Please format the part of the listing that opens with the line containing "Describe the element" and closes with the line containing "What do you" as a Markdown table with the columns Row and Line. Number each line in Row, put its text in Line, and leave out blank lines.

• [The data]
● ● ●
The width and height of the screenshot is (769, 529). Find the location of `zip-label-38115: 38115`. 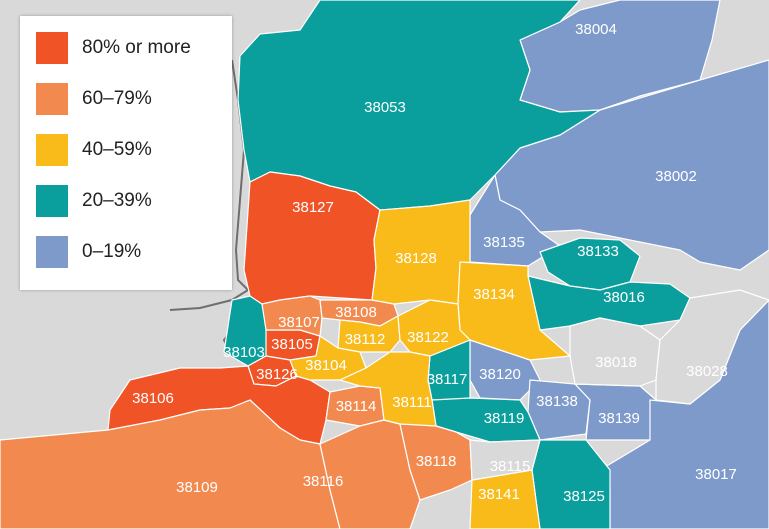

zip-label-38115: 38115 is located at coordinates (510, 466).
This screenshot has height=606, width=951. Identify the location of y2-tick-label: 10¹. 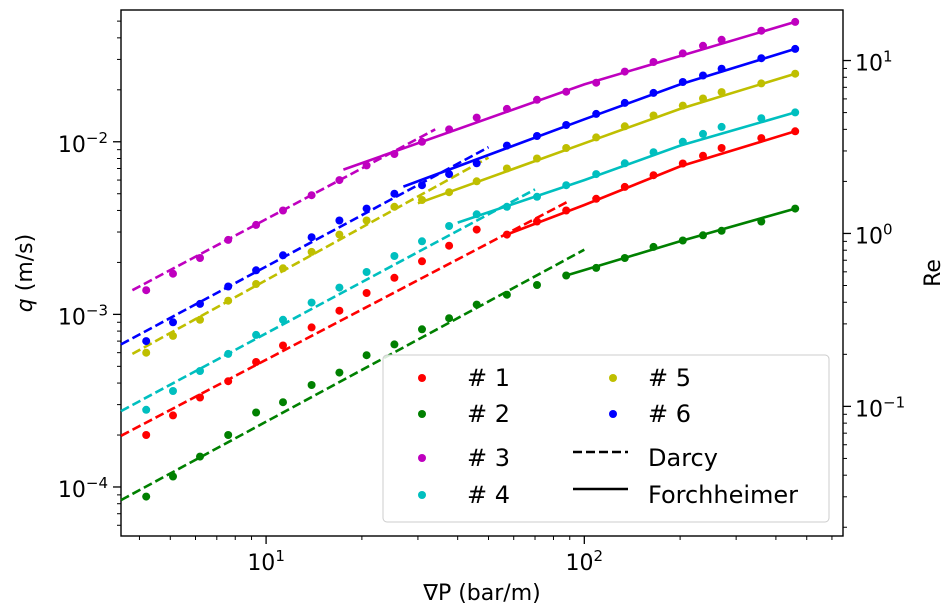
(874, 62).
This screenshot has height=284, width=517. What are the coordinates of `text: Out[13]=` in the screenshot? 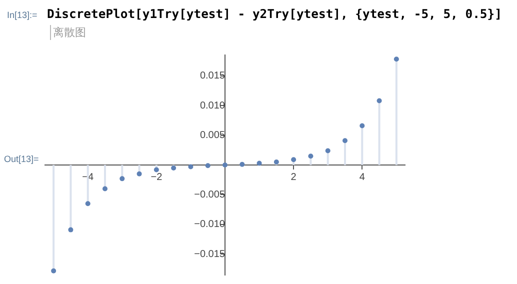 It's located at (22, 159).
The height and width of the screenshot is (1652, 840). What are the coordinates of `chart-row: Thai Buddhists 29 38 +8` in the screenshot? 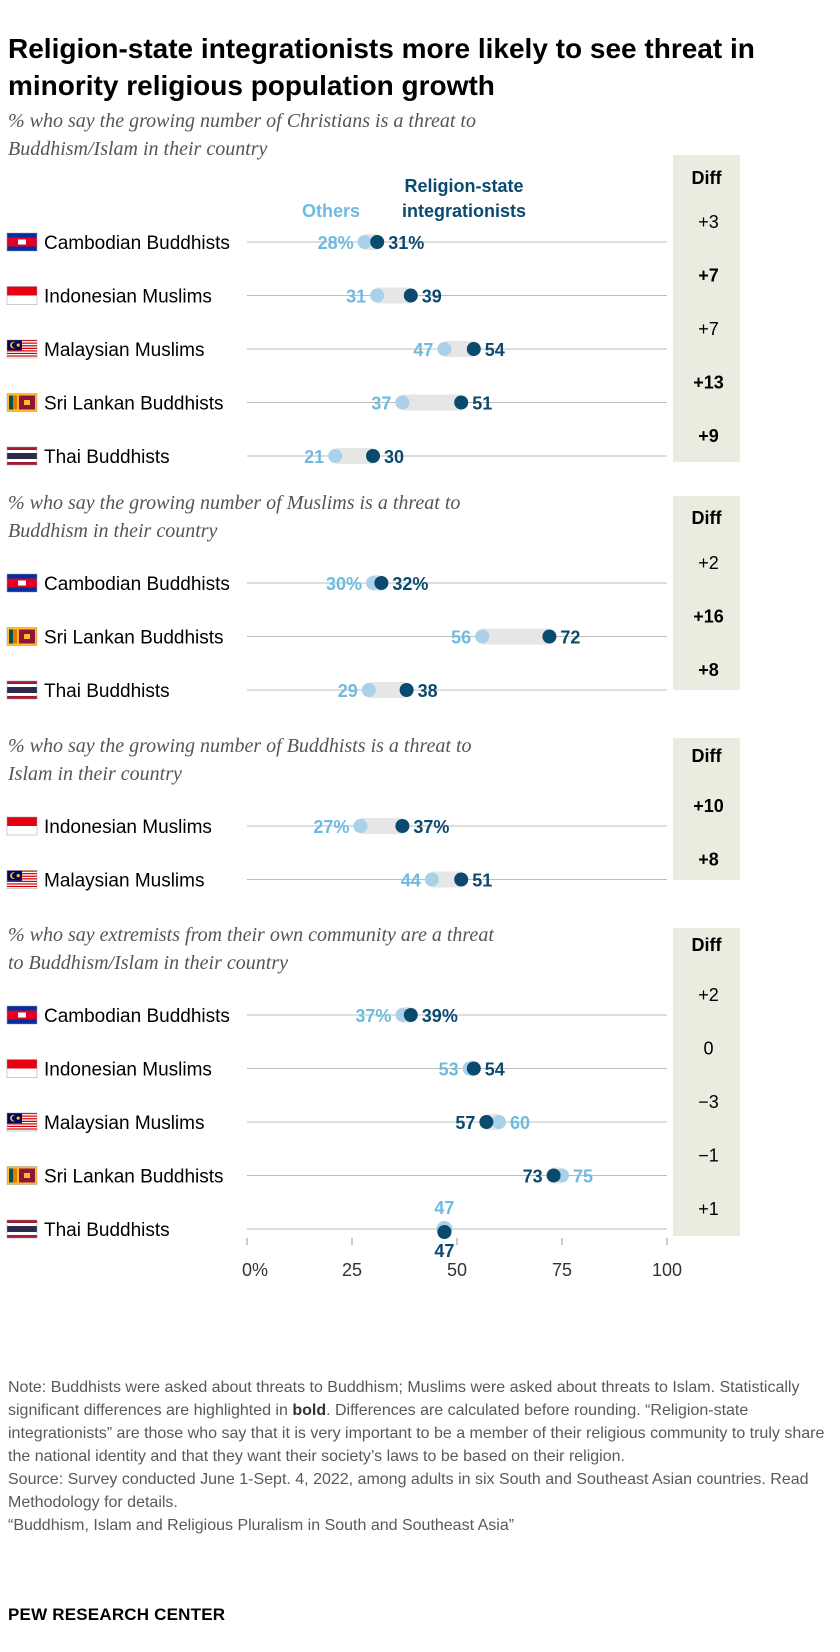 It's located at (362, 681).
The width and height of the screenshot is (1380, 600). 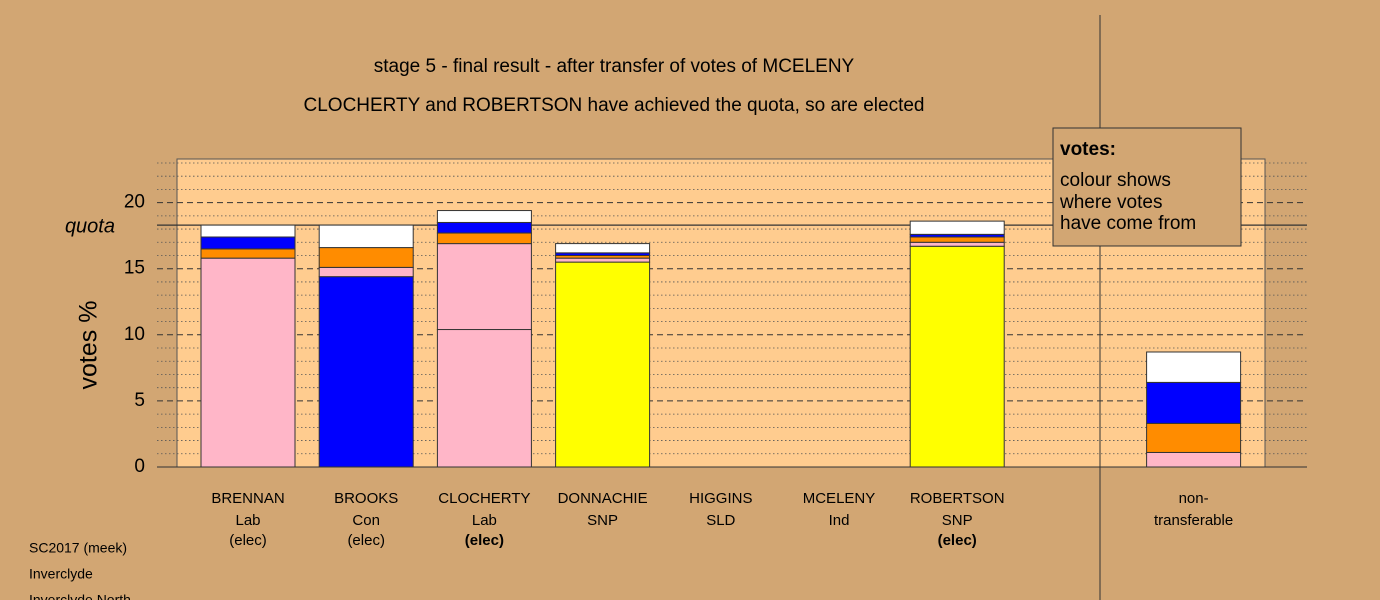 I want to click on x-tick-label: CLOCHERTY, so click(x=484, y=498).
● ● ●
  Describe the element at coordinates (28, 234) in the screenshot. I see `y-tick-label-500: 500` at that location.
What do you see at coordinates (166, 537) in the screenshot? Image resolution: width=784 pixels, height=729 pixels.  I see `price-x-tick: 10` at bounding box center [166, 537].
● ● ●
• [Response to the task]
| Row | Line |
|---|---|
| 1 |   Describe the element at coordinates (28, 234) in the screenshot. I see `y-tick-label-500: 500` at that location. |
| 2 | What do you see at coordinates (166, 537) in the screenshot? Image resolution: width=784 pixels, height=729 pixels.  I see `price-x-tick: 10` at bounding box center [166, 537]. |